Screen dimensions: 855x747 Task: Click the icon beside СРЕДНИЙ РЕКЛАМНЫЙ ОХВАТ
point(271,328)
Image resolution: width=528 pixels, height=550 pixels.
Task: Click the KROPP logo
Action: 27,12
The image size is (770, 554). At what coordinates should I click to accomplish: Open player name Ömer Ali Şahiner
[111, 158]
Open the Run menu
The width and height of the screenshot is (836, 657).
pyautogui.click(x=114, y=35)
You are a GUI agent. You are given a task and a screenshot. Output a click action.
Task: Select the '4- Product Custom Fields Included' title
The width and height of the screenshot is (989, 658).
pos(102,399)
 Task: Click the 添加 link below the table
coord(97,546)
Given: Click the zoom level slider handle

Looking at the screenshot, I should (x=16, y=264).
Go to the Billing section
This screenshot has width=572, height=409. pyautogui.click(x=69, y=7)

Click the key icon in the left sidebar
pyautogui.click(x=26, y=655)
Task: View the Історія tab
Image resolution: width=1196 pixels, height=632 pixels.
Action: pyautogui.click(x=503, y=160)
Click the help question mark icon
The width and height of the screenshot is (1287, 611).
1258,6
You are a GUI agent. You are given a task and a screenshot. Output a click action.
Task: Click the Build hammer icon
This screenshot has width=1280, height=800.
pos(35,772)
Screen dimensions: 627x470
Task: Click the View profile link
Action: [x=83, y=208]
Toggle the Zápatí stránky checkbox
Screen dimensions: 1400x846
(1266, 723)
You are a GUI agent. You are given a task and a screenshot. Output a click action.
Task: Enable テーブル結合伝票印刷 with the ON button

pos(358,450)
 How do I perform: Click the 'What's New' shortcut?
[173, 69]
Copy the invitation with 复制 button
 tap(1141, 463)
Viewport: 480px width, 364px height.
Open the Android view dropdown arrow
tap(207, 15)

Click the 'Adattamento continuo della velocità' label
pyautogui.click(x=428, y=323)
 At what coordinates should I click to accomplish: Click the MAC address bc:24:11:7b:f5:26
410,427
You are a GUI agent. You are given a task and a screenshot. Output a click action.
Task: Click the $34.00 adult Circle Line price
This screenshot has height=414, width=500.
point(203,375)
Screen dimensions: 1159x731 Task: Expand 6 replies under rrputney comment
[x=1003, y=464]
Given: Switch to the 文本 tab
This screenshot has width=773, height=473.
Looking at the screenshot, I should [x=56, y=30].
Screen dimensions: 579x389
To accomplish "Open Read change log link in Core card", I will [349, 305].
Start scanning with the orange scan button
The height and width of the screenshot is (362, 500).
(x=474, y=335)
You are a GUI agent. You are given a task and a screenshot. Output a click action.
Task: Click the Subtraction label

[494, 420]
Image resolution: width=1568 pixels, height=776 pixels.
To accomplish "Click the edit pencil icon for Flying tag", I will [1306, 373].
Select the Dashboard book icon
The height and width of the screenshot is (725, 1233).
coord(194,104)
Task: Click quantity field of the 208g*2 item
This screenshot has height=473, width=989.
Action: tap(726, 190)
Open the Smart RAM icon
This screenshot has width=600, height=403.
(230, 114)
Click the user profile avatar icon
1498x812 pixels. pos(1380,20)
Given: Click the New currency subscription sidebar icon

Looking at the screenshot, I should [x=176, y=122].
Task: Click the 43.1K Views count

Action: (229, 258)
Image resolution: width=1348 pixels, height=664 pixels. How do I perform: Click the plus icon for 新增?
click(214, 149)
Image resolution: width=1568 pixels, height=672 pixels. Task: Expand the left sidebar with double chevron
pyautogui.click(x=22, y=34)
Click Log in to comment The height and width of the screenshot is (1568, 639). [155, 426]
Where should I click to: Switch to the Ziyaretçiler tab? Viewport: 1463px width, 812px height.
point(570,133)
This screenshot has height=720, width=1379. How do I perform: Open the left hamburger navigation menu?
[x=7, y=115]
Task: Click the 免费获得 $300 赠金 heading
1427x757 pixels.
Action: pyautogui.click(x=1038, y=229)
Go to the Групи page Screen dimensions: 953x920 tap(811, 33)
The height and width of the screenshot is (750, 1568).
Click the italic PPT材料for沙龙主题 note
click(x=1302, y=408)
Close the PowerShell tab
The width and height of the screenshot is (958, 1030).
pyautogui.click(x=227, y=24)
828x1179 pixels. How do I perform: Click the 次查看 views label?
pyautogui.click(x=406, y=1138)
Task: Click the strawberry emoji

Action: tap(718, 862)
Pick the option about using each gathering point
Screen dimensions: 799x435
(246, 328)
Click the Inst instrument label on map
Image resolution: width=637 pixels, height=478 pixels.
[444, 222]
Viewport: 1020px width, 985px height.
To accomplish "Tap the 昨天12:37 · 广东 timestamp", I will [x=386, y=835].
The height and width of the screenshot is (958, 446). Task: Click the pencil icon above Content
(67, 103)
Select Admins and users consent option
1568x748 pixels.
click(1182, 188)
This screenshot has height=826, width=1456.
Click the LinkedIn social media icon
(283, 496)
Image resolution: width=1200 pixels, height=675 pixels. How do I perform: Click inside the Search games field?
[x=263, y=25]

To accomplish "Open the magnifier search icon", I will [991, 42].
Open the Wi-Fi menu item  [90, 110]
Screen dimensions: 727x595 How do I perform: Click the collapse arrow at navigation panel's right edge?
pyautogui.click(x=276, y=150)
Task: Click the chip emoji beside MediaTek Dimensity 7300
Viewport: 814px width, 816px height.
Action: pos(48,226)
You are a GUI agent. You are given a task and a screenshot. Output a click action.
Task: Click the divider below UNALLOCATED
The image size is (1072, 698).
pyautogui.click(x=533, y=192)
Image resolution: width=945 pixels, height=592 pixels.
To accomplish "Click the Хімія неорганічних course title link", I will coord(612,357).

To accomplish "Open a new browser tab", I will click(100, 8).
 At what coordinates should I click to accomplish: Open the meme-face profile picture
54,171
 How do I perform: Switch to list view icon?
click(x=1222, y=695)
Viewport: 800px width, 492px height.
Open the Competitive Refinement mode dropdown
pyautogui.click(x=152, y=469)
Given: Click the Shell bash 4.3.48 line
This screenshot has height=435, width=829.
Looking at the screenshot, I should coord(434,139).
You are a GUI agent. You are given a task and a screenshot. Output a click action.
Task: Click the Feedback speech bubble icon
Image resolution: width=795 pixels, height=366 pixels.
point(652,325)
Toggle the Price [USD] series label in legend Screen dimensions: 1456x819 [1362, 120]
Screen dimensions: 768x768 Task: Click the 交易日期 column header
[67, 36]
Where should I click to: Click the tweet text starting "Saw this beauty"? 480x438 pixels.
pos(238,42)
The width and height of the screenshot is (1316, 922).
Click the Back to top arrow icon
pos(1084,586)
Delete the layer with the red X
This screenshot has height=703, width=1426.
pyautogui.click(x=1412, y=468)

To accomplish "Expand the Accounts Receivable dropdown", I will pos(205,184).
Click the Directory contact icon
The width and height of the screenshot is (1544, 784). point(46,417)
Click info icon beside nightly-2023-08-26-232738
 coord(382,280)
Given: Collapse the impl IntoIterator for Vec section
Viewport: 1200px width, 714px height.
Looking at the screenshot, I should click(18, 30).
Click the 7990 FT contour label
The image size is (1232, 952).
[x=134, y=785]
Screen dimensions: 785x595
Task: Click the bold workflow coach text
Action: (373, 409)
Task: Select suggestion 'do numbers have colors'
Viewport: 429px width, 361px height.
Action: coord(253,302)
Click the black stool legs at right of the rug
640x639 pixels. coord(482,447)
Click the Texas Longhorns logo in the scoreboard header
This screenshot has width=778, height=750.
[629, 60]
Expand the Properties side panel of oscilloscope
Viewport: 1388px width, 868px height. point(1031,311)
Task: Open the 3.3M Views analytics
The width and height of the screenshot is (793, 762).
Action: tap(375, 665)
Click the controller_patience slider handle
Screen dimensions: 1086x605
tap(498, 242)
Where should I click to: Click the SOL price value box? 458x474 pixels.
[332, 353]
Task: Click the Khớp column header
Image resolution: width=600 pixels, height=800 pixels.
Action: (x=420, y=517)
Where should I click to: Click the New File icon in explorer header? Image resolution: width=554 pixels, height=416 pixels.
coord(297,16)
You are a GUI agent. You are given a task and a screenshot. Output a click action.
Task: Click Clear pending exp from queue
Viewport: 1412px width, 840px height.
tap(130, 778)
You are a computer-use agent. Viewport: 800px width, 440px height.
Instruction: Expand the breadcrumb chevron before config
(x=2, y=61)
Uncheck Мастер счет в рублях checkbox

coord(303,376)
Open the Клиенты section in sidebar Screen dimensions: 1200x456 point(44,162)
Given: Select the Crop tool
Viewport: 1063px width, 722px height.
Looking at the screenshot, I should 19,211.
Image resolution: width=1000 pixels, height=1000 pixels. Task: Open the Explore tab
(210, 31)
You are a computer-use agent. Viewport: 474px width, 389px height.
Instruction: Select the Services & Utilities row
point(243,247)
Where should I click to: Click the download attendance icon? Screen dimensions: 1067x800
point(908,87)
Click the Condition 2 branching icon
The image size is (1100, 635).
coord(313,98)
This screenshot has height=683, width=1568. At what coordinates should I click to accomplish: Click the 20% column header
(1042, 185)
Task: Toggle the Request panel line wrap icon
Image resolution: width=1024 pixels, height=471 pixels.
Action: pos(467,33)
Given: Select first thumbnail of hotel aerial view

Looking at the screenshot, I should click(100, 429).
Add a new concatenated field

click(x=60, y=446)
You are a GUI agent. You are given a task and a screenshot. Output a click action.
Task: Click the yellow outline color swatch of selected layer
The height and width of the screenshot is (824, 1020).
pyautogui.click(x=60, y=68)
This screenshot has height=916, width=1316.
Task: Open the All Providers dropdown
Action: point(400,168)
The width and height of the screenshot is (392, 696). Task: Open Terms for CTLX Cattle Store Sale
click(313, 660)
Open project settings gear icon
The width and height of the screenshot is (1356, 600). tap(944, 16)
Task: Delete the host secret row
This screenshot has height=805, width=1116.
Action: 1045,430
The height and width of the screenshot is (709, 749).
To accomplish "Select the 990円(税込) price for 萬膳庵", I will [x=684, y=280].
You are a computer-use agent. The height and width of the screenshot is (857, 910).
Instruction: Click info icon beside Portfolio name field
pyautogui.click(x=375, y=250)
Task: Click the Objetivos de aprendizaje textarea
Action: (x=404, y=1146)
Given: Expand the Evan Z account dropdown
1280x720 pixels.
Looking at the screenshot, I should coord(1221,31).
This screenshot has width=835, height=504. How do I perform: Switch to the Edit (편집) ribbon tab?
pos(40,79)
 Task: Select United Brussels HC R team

+++++

**Aim of the exercise**
Work through the records above line by line and count those that hold the string "computer". Give only the result.

**The answer**
3